Women with severe emotional disturbances were identified as having significantly increased conjugal struggles with their spouses and struggles with other family members more than those not suffering from any emotional disturbances. This may be due to anger, a natural emotion as a result of exposure to violence. Intense feelings of anger and aggressive behaviour however can cause problems with family, friends, or co-workers. For this reason, getting help is very important for improving mental health.

The study found that 54.4% of the sample suffered from severe emotional disturbances yet, only 3.4% of them had attempted to visit a psychiatrist. This may be due to the stigma attached to seeking psychiatric help as it is perceived a sensitive issue for discussion in the conservative Iraqi society. Poor education, economic and security levels are all factors that result in women being unaware of the need to seek medical or psychiatric help.

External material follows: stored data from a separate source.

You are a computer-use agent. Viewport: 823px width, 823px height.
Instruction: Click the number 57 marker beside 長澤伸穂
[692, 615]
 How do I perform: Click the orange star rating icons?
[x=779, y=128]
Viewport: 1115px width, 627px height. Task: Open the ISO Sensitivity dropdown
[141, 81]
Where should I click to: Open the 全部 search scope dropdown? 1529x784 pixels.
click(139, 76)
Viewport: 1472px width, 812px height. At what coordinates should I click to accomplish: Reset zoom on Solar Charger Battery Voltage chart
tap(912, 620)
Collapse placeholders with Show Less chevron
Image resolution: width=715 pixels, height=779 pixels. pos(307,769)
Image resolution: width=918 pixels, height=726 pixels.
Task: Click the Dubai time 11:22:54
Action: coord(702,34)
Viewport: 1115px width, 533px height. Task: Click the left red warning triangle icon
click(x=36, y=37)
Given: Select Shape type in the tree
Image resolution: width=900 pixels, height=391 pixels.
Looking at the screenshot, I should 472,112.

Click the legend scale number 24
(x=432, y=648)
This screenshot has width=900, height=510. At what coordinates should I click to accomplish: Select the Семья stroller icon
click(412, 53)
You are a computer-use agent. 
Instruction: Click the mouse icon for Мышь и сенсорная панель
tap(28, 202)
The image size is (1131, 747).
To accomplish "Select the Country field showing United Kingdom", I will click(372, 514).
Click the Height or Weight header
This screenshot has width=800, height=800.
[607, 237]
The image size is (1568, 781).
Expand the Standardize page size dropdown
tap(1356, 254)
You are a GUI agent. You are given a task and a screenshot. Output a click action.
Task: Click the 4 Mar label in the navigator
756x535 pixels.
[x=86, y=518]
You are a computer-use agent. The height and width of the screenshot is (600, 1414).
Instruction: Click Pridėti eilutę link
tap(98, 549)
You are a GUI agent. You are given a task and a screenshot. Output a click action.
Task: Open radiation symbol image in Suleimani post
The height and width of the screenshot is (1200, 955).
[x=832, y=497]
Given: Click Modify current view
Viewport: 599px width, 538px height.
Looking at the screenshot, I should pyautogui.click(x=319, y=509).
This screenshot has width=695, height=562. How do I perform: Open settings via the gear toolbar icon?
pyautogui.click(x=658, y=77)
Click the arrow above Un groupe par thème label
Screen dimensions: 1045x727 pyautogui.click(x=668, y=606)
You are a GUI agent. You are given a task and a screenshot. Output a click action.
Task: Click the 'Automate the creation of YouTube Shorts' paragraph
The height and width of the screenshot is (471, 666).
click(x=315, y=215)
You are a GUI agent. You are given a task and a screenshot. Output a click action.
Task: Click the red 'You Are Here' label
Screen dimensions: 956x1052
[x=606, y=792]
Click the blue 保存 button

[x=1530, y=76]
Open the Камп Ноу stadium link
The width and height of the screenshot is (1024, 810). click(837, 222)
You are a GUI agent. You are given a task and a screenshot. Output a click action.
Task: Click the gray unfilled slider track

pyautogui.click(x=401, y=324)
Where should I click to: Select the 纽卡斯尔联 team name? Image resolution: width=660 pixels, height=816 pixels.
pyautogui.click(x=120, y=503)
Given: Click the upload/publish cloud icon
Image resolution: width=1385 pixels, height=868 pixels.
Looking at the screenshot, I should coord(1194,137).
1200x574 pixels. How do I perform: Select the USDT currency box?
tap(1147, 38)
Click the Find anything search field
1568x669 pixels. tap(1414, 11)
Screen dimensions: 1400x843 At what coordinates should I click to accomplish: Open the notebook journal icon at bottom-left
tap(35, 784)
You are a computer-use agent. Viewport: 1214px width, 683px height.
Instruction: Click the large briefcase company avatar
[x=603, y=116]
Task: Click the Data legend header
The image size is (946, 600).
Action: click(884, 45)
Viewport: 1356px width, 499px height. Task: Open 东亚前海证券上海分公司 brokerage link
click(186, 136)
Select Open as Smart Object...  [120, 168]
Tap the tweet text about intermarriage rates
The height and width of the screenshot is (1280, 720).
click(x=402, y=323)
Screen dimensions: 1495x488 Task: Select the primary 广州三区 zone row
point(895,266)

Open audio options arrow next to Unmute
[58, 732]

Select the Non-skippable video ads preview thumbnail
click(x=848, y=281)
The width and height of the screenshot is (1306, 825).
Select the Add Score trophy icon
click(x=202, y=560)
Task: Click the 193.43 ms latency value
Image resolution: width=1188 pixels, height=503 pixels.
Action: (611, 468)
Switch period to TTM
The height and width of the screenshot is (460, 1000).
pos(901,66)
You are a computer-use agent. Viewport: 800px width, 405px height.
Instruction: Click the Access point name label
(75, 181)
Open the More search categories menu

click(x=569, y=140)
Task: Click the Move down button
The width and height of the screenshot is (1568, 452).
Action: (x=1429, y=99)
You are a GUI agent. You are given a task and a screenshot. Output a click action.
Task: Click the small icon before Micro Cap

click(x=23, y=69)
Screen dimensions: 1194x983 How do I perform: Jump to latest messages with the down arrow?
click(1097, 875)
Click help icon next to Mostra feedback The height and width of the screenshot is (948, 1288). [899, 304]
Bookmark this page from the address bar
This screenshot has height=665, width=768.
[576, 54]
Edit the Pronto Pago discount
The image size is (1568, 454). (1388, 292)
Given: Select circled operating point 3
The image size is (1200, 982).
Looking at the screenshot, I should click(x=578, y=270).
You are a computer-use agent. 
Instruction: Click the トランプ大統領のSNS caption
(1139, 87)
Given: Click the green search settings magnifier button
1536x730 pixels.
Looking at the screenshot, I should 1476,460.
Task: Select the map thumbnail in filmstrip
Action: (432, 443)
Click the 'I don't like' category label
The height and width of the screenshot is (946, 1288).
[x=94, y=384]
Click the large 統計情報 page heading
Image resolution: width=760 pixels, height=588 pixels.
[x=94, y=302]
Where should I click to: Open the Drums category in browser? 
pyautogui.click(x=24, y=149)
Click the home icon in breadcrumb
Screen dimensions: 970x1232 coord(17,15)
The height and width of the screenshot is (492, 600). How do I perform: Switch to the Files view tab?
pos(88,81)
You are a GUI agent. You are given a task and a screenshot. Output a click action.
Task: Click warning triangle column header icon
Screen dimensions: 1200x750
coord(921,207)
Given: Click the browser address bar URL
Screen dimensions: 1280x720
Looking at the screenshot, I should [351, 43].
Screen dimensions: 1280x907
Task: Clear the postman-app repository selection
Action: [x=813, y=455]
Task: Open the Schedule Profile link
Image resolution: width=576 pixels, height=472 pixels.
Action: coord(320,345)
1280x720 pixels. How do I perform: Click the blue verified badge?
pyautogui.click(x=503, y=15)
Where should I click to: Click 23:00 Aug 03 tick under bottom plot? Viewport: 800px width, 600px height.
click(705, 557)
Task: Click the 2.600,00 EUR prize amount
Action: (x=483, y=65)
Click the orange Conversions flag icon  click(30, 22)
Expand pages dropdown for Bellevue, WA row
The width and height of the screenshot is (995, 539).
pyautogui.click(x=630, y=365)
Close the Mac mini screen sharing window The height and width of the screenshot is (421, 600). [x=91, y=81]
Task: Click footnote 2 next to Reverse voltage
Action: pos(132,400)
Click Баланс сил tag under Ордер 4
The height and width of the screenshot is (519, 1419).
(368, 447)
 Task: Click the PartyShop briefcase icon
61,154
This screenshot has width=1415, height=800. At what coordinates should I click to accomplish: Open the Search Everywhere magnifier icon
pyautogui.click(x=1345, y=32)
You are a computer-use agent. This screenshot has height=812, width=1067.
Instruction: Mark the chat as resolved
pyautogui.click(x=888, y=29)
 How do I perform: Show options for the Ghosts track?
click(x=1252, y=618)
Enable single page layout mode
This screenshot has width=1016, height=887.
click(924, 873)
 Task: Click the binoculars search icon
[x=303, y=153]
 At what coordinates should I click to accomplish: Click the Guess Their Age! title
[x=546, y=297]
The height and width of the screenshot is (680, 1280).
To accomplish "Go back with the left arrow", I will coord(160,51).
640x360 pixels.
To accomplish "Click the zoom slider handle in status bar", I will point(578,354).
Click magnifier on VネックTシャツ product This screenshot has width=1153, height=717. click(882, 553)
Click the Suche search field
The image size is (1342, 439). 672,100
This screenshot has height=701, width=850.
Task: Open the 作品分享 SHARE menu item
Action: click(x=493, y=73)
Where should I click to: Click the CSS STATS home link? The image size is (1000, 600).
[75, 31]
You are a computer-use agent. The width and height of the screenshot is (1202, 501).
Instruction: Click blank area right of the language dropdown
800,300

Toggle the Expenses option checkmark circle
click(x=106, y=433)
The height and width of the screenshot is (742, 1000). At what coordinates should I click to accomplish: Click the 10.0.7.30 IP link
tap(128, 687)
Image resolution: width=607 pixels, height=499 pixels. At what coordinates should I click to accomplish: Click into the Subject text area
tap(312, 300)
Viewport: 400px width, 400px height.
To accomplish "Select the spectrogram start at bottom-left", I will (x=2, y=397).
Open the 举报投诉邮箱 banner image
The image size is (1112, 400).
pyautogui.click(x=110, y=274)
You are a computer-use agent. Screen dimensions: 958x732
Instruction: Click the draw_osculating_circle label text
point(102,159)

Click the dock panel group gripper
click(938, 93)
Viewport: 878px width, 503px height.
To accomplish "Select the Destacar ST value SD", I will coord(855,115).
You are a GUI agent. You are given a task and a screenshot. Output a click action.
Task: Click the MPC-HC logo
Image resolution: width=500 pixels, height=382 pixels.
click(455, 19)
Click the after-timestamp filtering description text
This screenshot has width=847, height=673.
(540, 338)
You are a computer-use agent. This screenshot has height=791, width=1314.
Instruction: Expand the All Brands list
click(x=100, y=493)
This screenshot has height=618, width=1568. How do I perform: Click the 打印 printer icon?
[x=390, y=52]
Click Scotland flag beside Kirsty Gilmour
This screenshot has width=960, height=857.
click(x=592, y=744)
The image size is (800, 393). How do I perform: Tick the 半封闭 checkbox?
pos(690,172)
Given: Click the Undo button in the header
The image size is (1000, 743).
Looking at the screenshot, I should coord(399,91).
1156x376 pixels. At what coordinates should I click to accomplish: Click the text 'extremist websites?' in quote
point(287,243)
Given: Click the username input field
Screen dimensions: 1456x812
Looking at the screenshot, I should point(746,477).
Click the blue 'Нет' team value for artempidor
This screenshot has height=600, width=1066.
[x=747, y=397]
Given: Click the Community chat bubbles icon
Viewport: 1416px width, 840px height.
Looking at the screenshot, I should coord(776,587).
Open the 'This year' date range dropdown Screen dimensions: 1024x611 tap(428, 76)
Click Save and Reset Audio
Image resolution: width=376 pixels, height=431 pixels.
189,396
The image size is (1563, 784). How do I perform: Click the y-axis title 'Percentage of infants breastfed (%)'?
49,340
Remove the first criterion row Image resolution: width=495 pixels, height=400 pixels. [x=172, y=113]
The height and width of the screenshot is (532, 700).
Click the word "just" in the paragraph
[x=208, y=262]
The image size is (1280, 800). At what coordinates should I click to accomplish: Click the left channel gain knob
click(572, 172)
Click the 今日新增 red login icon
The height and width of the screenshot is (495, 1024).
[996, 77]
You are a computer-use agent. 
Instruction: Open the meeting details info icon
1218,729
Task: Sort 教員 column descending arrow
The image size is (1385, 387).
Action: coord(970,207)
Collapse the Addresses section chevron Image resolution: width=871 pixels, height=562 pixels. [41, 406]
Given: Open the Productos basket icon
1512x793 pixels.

Wishing death was another major emotional disturbance reported by 24% women in the study in comparison with that in IFHS, (17) where the positive answer for the question; “do you have the desire to die”, was 4% for Iraqi women in 2006. This large difference in the findings could be due to the dissimilarity in the format of the question and time difference between both studies. In Britian however, despite the better standard of living and level of security, it was reported in one study that 8% of women have suicidal ideations. (19)

Conclusion

It can be concluded from this study that women are bearing the consequences of the daily violence they are being exposed to in Iraq. Transportation difficulties, loss of a husband's job, and family displacement were identified as prominent issues of most women in the study. The increased incidence of exposure to various community violence was significantly associated with the development of more severe mental health disturbances. National commitment and action needs to be taken to curb the violence which is hugely affecting the people of Iraq. Treatment programs targeted at promoting emotional resilience may be effective at preventing mental health problems.

Acknowledgements

Thanks are due to Dr. Jinan S. Al-Rahho/PhD. medical psychology, for her valuable notes, comments and positive input to this work. Many thanks are also due to all who made this work available.